To know love, be like a running brook, which deaf, yet sings its melody for others to hear. Feel the pain of too much tenderness. Awake at dawn with a winged heart and gives thanks for yet another day of loving. Empty yourself and yet be filled. An old man tells you this is how to know love.
-Master Po, Kung Fu

Yes, I am young. Indeed, my life is only beginning. But as one matures, there are just some things that are undeniable and unquestionable: feelings of the heart are such things.

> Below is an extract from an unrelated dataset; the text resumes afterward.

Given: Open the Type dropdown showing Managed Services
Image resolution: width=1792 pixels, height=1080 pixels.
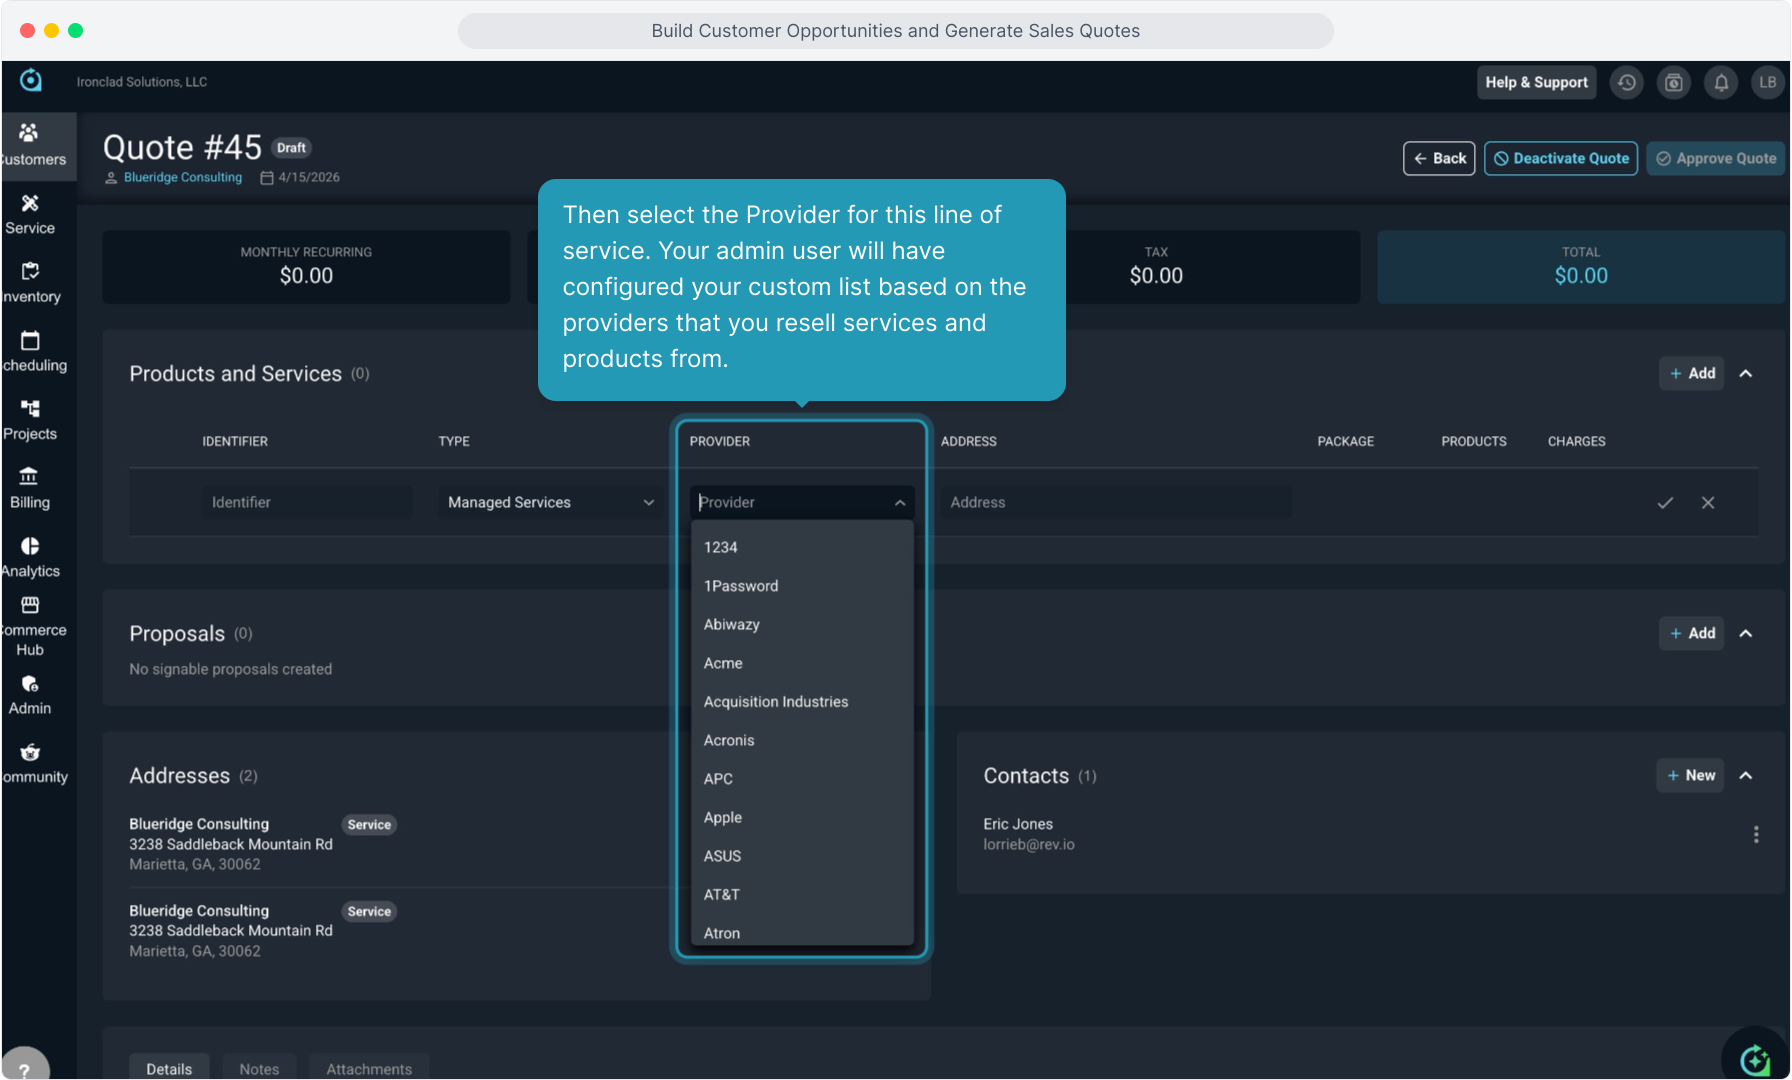Looking at the screenshot, I should tap(550, 503).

Sometimes, we see couples and think to ourselves, “What does he see in her?” (Well, in my experience, it is often the other way around, but that’s beside the point.) We even know such couples. We might justify that he’s really romantic; he’s easy to talk to; he’s compassionate; he’s very loving; he’s got a big heart; he’s funny; he’s smart; he’s supportive and very understanding. But what I realized that there are others out there who could easily provide the same things. What is it about that one true love? I do not believe that it can be justified or explained. Such qualities are elusive and intangible. It can be neither seen nor heard, and it cannot be felt outside the bond between the two.I have never felt that instinct to protect and to provide for a woman except with that one special one. Yes, I have had instances where I was intrigued by a woman, perhaps I even liked them, on occasion I even felt attracted to her. Crushes and states of limerance came and went, even instances of lust. But, as I have quoted Stosny before, there came that moment in which my desire to be loved fell away, and my instinct to love became incredibly prominent. The need to give affection and to make a woman feel safe and happy…to provide her with a sense of security and for her to know a deep and pure love…all of this arose when I met her. I felt that it was natural to be so devoted and committed: it was unforced and easy. Though I was not blindly loyal, I felt the natural urge to remain devoted, even in the face of all those who believed otherwise. Should I experience these emotions again, then it will not have been a true love that I felt. But should I move through my life never to experience it again, despite being untethered and emotionally available, then I will know that it was indeed love. And therein lies the fear: will I never find true love again?I believe in the quoted interpretation of love as it fit with what I had known. As a young man with little experience in the way of love and relationships, it is immensely hard to know if what I felt was love…but I believe in putting a great deal of faith in one’s heart. I believe that the heart knows what the heart wants.